While it’s not severe, compared to the EP, So It Goes has a subdued cacophony that denies the listener of the experimentalism that defined early RATKING live sets. This time around there are no no-wave comparisons. So It Goes is a rap record with little space left to complicate the definition, possibly due to the studio presence of Young Guru. In an interview with NahRight, the group discussed the process, stating after the initial mixes with Young Guru, they returned to the studio with DJ Dog Dick to add to it, which undoubtedly must have caused bizarre havoc in the best manner possible. They go on to say Guru shaved from those sessions, Hak stating “he just whittled away at it, because we added so much to it.” It makes you wonder about the value in receiving advice from the engineer behind Jay-Z’s The Blueprint to a group capable of the Wiki93 EP on its own instincts. Is this really what’s best for RATKING? (Oddly enough, So It Goes opens with a field recording of someone theorizing “if your life experiences are different, then that’s going to come out differently. The average 25, 24, and 23 year old rapper, totally different from Biggie and Pac. So you really can’t compare the two.”)

Does RATKING need Young Guru to determine what’s pushing too far from convention? If the EP managed to experiment without alienation or bloated indulgence, why not leave the trio up to its own devices? On “Protein” Wiki defiantly boasts “this ain’t 90s revival” over a schizophrenic drum & bass pattern that covers similar territory as “Comic” from the Wiki93 EP, but blatantly without the advanced intro of bravado toasts and warped, sci-fi reverberations.
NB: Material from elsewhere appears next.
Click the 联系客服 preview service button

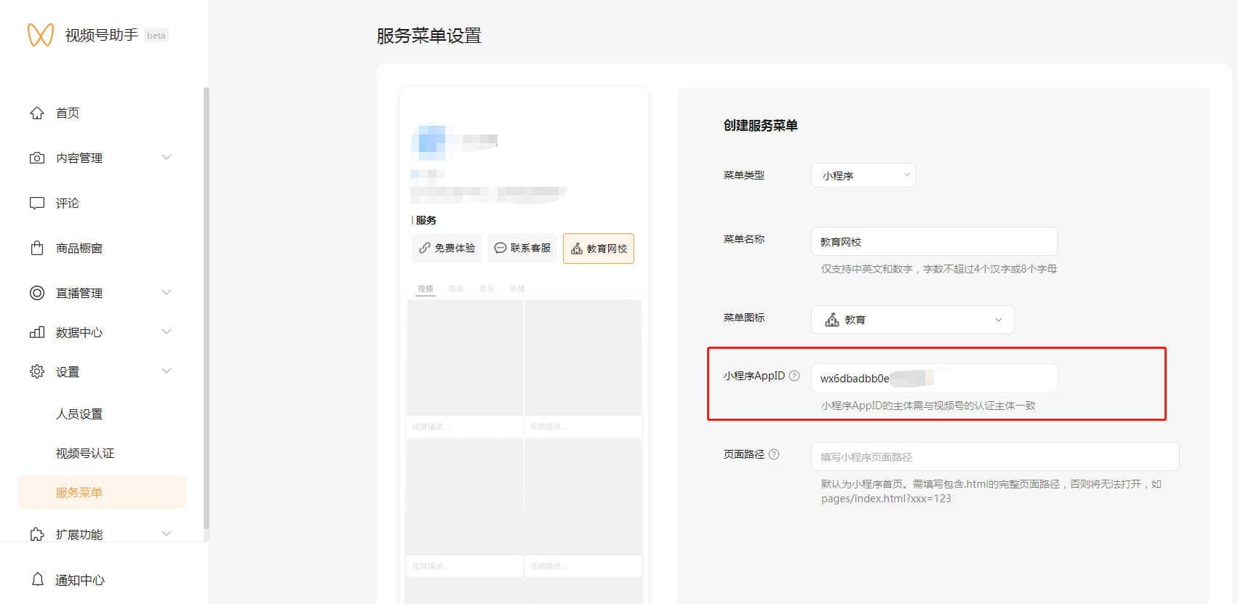pos(522,248)
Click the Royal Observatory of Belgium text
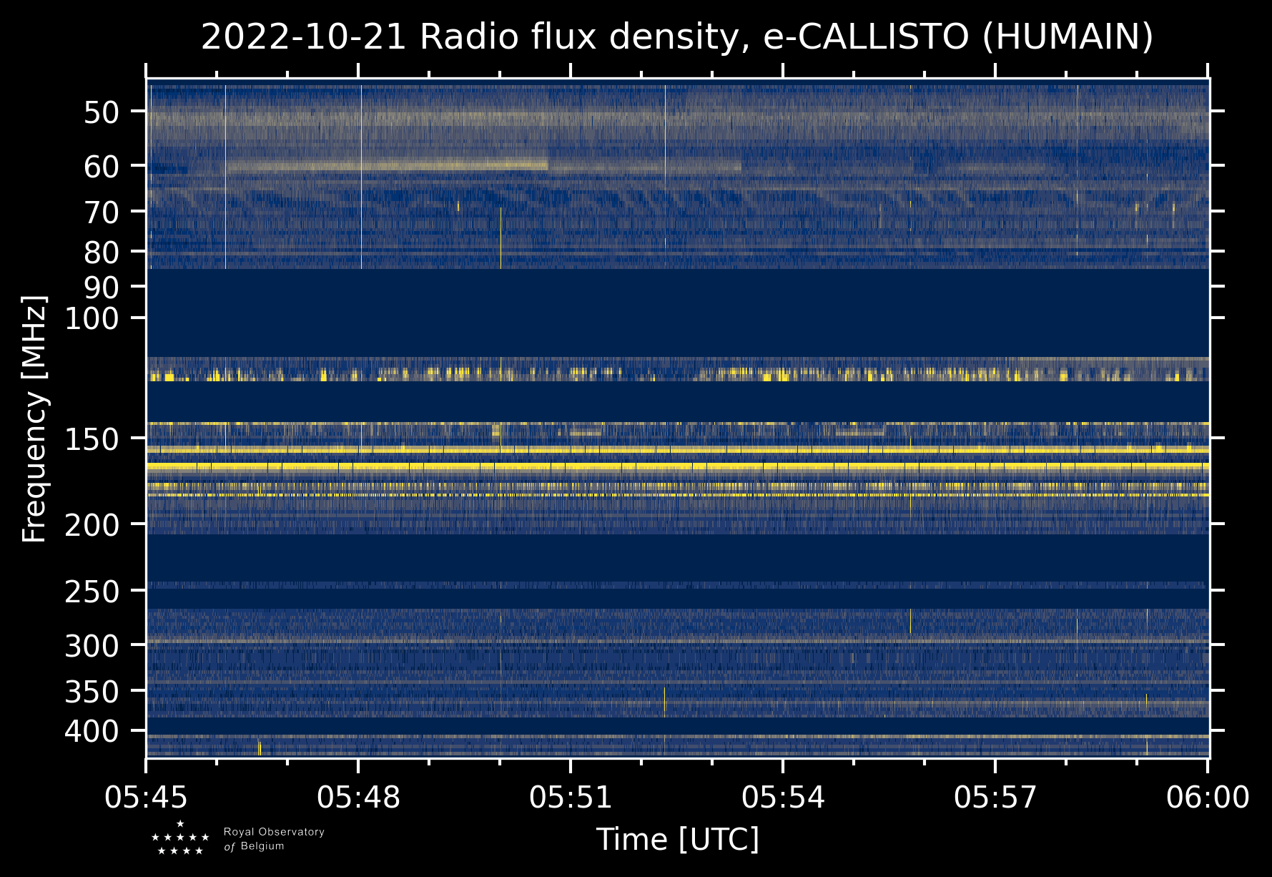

If the debut EP was representative of the claustrophobia New York imposes, So It Goes is the sprawl, its goals is to reach Jamaica Plains, Canarsie, Far Rockaway, Brighton Beach, Bay Ridge, Flushing, and Washington Heights. As seen in the album art, it exists too far above the surface, a bird's eye view of New York lacks the city's noisy breath, but RATKING belongs feet planted on Canal Street stirring the melting pot.